Taenia is a genus of tapeworm that includes some important parasites of livestock. Members of the genus are responsible for taeniasis and cysticercosis in humans. There are more than 100 species recorded. They are morphologically characterized by a ribbon-like body composed of a series of segments called proglottids; hence the name Taenia (Greek tainia meaning ribbon, bandage or stripe). The anterior end of the body is the scolex. Not all members of the genus Taenia have an armed scolex (hooks and/or spines located in the “head” region), for example, Taenia saginata has an unarmed scolex, while Taenia solium has an armed scolex. Proglottids have central ovary, with a vitellarium (yolk gland) posterior to it. As in all cyclophyllid cestodes, there is genital pore on the side of the proglottid. Eggs are released when proglottid deteriorates, and so a uterine pore is unnecessary.

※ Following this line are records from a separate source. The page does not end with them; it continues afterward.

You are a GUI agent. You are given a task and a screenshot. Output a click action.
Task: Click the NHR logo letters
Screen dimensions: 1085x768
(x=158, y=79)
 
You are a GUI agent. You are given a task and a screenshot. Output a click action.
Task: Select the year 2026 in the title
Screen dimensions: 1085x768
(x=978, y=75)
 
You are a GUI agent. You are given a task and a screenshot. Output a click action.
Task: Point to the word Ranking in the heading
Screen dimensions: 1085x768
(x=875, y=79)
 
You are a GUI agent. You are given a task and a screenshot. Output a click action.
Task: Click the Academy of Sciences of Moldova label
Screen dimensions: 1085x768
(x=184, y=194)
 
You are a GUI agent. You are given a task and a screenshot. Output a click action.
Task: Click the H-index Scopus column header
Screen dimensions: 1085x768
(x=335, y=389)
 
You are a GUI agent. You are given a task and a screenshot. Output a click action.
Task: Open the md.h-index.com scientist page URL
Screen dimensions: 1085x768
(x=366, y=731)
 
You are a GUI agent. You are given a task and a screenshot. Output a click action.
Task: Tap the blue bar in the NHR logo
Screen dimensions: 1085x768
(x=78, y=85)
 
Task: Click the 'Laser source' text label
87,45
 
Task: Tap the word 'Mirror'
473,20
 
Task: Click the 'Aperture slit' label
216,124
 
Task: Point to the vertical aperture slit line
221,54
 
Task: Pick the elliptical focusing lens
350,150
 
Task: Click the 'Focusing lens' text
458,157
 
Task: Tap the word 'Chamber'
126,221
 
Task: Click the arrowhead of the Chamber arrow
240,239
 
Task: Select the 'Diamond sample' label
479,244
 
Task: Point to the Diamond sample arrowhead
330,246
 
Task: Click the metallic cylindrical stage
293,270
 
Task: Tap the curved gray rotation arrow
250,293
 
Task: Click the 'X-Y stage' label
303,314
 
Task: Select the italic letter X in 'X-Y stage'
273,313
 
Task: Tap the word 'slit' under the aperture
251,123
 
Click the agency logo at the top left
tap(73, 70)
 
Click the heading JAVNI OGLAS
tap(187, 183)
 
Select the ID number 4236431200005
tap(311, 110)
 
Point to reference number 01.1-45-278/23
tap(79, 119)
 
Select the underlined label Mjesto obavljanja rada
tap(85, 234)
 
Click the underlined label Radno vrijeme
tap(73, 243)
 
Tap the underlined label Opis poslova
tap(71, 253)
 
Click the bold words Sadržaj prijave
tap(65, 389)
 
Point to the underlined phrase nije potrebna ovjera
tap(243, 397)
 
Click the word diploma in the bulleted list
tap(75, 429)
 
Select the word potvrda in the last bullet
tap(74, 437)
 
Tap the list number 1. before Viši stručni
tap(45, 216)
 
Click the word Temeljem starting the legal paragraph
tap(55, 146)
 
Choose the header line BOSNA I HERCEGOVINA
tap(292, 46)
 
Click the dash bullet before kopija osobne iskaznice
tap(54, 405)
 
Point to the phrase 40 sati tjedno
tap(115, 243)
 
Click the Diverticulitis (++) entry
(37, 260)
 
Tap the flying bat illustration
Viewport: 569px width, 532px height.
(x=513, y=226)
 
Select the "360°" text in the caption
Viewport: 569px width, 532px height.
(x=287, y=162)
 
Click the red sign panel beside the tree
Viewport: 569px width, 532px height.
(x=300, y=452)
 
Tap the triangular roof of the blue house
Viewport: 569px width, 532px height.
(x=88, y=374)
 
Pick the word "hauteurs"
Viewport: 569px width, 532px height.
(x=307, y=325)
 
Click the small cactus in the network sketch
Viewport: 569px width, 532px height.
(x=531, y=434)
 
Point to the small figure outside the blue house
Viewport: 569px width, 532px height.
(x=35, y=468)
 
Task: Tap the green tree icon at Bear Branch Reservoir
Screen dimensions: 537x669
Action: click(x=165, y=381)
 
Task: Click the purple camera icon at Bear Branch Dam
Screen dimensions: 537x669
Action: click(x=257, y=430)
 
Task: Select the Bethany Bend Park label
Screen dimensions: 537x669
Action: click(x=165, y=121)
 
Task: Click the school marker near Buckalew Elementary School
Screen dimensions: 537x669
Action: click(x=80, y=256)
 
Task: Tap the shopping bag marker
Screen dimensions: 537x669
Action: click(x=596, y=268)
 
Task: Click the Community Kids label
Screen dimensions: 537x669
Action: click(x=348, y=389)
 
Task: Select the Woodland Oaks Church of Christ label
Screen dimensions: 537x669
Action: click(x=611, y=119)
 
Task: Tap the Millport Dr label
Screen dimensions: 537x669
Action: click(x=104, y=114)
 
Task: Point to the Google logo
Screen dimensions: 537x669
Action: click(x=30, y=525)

Taenia asiatica Asian Taenia. Humans as definitive hosts, pigs and rarely cattle, as intermediate hosts.
Taenia crassiceps
Taenia gonyamai, parasite of antelope (larval-) and lions (adult forms).
Taenia mustelae, which infects small carnivorans.
Taenia pisiformis, which is common in wild dogs and in rabbits, who serve as intermediate hosts.
Taenia rileyi, which infects bobcats.
Taenia saginata beef tapeworm. Infects cattle and humans, and can only reproduce while in the human gut.
Taenia solium Pork Tapeworm. Like T. saginata humans serve as its primary host, and it can only reproduce by the dispersal of proglottids while in the gut. These reinfect pigs when human faeces is improperly disposed of. This infection is most common in parts of Africa.
Taenia taeniaeformis, which uses rodents as intermediate hosts and then inhabits cats as the definitive host.


The life cycle begins with either the eggs or the gravid proglottids being passed in the feces, which can last for days to months in the environment (1). Then, cattle or pigs ingest the contaminated vegetation with eggs or proglottids (2). The oncospheres hatch in the small intestine of the cattle or pig (3) and invade the intestinal wall to travel to the striated muscles to develop into cysticerci. Humans can become infected when eating raw beef or pork meat (4). In the human, the cysticercus develop into adults in two months in the intestines. Using their scolex, they attach to the small intestine (5) where they reside(6). Taenia saginata are about 1,000-2,000 proglottids long with each gravid proglottid containing 100,000 eggs, while Taenia solium contain about 1,000 proglottids with each gravid proglottid containing 50,000 eggs.